To use the commands, the method vpUnscentedKalman::setCommandOnlyFunction or vpUnscentedKalman::setCommandStateFunction must be called beforehand.

Parameters:

dt: float¶: The time in the future we must predict.
u: visp._visp.core.ColVector = vpColVector()¶: The command(s) given to the system, if the impact of the system is known.

setCommandOnlyFunction(self, b: Callable[[visp._visp.core.ColVector, float], visp._visp.core.ColVector]) → None¶

setCommandStateFunction(self, bx: Callable[[visp._visp.core.ColVector, visp._visp.core.ColVector, float], visp._visp.core.ColVector]) → None¶

setMeasurementCovariance(self, R: visp._visp.core.Matrix) → None¶

Permit to change the covariance introduced at each update step.

Parameters:

R: visp._visp.core.Matrix¶: The measurement covariance matrix.

setMeasurementMeanFunction(self, meanFunc: Callable[[list[visp._visp.core.ColVector], list[float]], visp._visp.core.ColVector]) → None¶

setMeasurementResidualFunction(self, measResFunc: Callable[[visp._visp.core.ColVector, visp._visp.core.ColVector], visp._visp.core.ColVector]) → None¶

setProcessCovariance(self, Q: visp._visp.core.Matrix) → None¶

Permit to change the covariance introduced at each prediction step.

Parameters:

Q: visp._visp.core.Matrix¶: The process covariance matrix.

setStateAddFunction(self, stateAddFunc: Callable[[visp._visp.core.ColVector, visp._visp.core.ColVector], visp._visp.core.ColVector]) → None¶

setStateMeanFunction(self, meanFunc: Callable[[list[visp._visp.core.ColVector], list[float]], visp._visp.core.ColVector]) → None¶

setStateResidualFunction(self, stateResFunc: Callable[[visp._visp.core.ColVector, visp._visp.core.ColVector], visp._visp.core.ColVector]) → None¶

static simpleAdd(a: visp._visp.core.ColVector, toAdd: visp._visp.core.ColVector) → visp._visp.core.ColVector¶

Simple function to compute an addition, which just does \(\textbf{res} = \textbf{a} + \textbf{toAdd}\) .

Parameters:

a: visp._visp.core.ColVector¶: Vector to which we must add something.
toAdd: visp._visp.core.ColVector¶: The something we must add to a .

Returns:

vpColVector \(\textbf{res} = \textbf{a} + \textbf{toAdd}\)

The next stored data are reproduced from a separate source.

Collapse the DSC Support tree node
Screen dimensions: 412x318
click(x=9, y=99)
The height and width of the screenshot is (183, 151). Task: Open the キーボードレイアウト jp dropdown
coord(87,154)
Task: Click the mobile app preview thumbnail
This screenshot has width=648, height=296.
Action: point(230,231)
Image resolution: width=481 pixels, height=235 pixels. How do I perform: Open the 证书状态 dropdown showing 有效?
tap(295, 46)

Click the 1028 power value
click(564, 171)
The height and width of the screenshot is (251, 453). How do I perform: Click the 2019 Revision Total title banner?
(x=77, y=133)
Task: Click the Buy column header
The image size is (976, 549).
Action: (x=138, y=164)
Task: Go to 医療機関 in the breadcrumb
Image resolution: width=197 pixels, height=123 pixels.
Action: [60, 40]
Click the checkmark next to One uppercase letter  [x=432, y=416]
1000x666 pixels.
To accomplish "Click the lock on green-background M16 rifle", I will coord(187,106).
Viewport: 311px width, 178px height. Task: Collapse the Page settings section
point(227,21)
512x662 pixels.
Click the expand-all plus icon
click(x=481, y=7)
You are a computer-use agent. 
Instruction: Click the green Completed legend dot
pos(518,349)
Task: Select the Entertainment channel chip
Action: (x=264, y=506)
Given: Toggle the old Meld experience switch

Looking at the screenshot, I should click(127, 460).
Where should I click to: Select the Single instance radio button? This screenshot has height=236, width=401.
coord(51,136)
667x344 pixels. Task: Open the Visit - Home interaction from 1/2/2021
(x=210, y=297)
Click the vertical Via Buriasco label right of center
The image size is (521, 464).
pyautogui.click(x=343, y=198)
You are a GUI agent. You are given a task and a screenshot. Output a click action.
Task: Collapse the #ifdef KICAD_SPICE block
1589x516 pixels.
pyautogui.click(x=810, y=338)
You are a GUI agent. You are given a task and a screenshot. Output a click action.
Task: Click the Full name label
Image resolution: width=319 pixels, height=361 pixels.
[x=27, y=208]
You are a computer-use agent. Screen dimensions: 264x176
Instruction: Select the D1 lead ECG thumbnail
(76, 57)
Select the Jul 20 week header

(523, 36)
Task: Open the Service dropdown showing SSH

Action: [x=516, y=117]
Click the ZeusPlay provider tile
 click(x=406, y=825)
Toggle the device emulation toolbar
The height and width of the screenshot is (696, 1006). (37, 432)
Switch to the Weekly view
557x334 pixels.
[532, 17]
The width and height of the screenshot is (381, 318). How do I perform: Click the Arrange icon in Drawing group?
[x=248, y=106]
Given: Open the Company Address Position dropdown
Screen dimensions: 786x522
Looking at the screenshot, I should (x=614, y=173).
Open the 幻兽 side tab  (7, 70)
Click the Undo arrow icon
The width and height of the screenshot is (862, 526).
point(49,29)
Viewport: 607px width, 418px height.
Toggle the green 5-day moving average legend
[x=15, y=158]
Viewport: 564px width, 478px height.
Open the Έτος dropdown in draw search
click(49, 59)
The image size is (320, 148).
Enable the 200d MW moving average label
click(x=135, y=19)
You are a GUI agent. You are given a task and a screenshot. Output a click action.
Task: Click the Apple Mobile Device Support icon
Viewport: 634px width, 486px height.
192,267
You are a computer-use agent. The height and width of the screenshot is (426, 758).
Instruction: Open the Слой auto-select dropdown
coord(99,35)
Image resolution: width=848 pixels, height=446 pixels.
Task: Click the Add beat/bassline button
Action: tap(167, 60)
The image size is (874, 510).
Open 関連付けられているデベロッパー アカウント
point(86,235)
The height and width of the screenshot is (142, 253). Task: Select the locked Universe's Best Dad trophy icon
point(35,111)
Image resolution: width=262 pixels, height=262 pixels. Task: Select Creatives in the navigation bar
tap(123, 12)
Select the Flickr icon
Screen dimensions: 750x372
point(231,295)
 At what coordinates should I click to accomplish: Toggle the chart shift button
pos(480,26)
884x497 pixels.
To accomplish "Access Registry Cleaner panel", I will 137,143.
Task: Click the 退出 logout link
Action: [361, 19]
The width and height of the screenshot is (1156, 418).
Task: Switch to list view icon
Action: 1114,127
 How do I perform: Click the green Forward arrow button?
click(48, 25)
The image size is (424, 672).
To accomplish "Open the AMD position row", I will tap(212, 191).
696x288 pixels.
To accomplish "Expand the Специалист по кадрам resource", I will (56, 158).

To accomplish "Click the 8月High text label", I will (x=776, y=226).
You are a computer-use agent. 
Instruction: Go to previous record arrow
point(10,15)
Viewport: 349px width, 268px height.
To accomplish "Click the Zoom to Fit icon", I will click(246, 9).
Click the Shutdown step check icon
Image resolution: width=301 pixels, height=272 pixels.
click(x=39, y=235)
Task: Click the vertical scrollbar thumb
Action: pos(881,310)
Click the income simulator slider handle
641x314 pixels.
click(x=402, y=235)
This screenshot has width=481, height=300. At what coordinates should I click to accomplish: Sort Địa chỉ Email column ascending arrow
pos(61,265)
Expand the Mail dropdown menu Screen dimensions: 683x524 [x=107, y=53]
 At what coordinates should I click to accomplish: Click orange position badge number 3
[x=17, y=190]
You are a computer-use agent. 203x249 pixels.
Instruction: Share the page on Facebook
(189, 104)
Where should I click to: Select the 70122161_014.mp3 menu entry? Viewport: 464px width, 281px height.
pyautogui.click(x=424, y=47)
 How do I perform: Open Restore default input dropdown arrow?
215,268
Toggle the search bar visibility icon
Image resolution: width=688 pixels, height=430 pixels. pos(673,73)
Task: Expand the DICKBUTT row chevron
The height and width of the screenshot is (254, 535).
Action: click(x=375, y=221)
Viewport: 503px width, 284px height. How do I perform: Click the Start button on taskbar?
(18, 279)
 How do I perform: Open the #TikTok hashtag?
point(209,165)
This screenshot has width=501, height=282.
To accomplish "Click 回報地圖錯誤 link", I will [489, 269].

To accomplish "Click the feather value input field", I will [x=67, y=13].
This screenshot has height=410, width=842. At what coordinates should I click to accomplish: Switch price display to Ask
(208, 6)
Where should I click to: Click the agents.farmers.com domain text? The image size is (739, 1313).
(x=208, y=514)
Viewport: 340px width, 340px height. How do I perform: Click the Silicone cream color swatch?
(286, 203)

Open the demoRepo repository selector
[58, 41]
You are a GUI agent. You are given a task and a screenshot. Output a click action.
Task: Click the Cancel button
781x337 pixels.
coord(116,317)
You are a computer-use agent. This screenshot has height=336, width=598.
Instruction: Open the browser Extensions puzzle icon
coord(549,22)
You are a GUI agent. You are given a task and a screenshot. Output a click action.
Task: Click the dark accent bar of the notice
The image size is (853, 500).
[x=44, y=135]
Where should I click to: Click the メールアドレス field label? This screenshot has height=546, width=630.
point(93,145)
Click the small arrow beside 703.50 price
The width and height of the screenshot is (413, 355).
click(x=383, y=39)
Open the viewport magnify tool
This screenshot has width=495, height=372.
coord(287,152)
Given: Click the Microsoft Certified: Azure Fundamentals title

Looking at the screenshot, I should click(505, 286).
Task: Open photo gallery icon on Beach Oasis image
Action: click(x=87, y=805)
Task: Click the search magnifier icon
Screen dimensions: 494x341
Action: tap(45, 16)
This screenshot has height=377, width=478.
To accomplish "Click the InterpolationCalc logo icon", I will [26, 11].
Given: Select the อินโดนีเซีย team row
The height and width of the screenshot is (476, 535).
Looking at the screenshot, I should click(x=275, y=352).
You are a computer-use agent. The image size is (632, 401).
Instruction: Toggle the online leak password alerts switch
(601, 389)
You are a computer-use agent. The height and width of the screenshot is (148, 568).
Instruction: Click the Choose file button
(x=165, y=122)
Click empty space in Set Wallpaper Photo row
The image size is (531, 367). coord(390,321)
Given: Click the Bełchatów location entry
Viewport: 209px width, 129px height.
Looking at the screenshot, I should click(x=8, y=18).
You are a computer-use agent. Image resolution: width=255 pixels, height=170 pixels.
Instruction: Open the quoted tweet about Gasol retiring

static simpleMean(vals: list[visp._visp.core.ColVector], wm: list[float]) → visp._visp.core.ColVector¶

Simple function to compute a mean, which just does \(\boldsymbol{\mu} = \sum_{i} wm_i \textbf{vals}_i\) .

Parameters:

vals: list[visp._visp.core.ColVector]¶: Vector containing all the vectors we must compute the mean.
wm: list[float]¶: The correspond list of weights.

Returns:

vpColVector \(\boldsymbol{\mu} = \sum_{i} wm_i \textbf{vals}_i\)

static simpleResidual(a: visp._visp.core.ColVector, toSubtract: visp._visp.core.ColVector) → visp._visp.core.ColVector¶

Simple function to compute a residual, which just does \(\textbf{res} = \textbf{a} - \textbf{toSubtract}\) .

Parameters:

a: visp._visp.core.ColVector¶: Vector to which we must subtract something.
toSubtract: visp._visp.core.ColVector¶: The something we must subtract to a .

Returns:

vpColVector \(\textbf{res} = \textbf{a} - \textbf{toSubtract}\)

update(self, z: visp._visp.core.ColVector) → None¶

Update the estimate of the state based on a new measurement.

Parameters:

z: visp._visp.core.ColVector¶: The measurements at the current timestep.